Le qualificatif d’écrivain réaliste pour définir Balzac est gênant en ce qu’il peut vouloir dire que ce romancier se contenterait de rendre compte de la réalité ou se soumettrait à elle. Or il n’en est rien. En tant qu’artiste, Balzac a un tempérament de rebelle, comme Beethoven en musique ou Courbet en peinture. Il prend la réalité sociale à bras le corps pour lui faire rendre gorge ses simulacres, ses mensonges, ses manipulations tortueuses et mettre au jour les motivations différentes de chacun des personnages qui la constituent.

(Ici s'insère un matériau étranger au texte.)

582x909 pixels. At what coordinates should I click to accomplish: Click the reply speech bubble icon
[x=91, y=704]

Dans son roman « Les employés » (1838), il débarque dans le monde poussiéreux et renfermé des bureaux d’un ministère agité par des luttes internes. Cela nous vaut une confrontation d’une prodigieuse vitalité de l’écrivain avec ce milieu étouffant qui, au passage, met en lumière des tendances historiquement constituées par l’empire napoléonien et qui continuent à s’épanouir sous la Restauration et jusqu’à aujourd’hui sous la Ve République. Nous assistons à la croissance inexorable de la bureaucratie d’État en synergie avec le développement de grandes fortunes monétaires et du crédit. En utopiste nostalgique de la royauté dépourvue de bureaucratie, Balzac plaide à l’occasion pour une administration plus rationnelle, moins dépensière, moins nombreuse mais avec des employés plus jeunes et mieux payés !

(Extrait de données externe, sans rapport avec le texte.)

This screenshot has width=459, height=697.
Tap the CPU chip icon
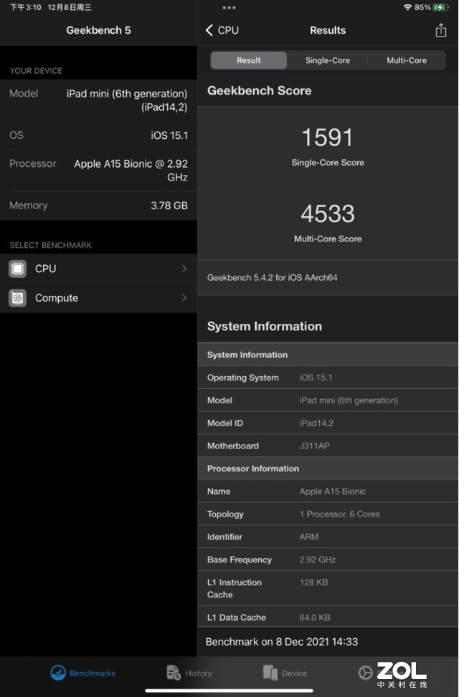point(18,269)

Même si le style, le mode d’investigation et l’époque sont bien différents, Balzac est aussi captivant à lire que Kracauer car il ne noie pas le poisson dans des généralités. Il propulse en avant des personnalités fort différentes dans leur façon de se mouvoir au sein de l’institution bureaucratique. Rabourdin est un chef de bureau sérieux et compétent qui a conçu discrètement tout un plan de réforme de l’administration de l’État, plus efficace et moins coûteuse. En toute logique, la place de chef de division dans le ministère où il officie depuis longtemps devrait lui revenir. Baudoyer est un chef de bureau incapable et arriviste. Il vise à terme la députation. De proche en proche, la rivalité de fait entre Rabourdin et Baudoyer implique leurs épouses respectives qui cherchent à abattre leurs meilleures cartes pour faire gagner leur mari.

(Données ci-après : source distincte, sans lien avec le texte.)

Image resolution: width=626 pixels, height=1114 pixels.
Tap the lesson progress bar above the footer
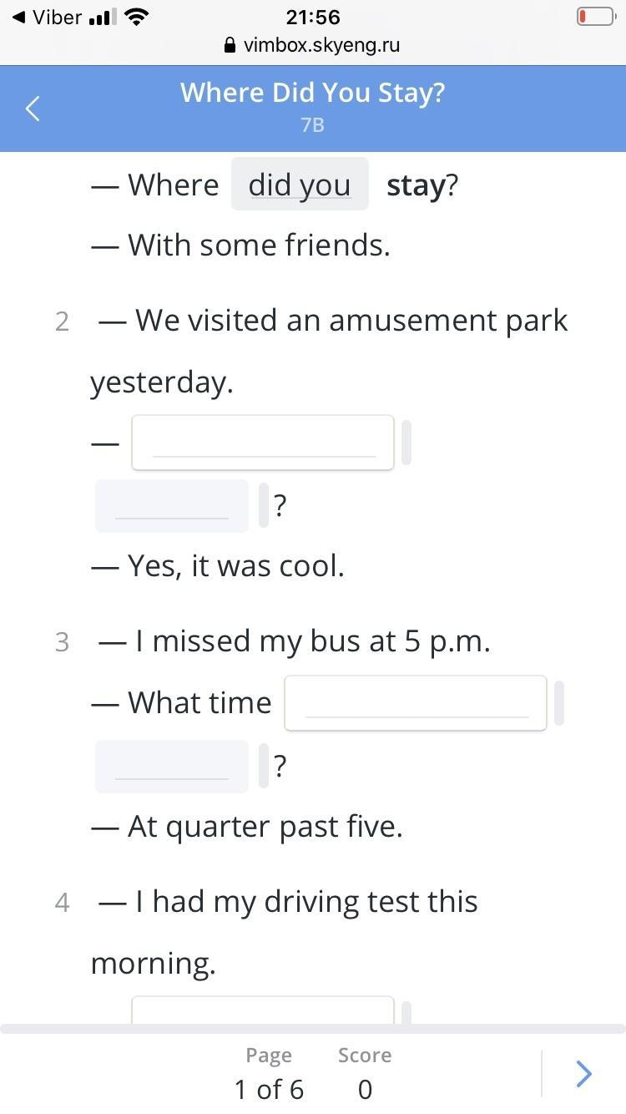tap(313, 1029)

Dans les coulisses, bien des gens finissent par s’en mêler, des usuriers, des dignitaires de l’Église, des journalistes soutenant le pouvoir ou dans l’opposition, et bien sûr le personnel des employés qui ont aussi leurs intérêts à défendre. Balzac nous régale d’une série de portraits d’employés, l’un honnête, l’autre faux-jeton, l’un besogneux, l’autre mauvais coucheur, l’un dilettante et prolixe en bons mots et l’autre fier et à l’écart de toute cette agitation. Les répliques fusent aux quatre coins du bureau faisant monter la tension et le suspense.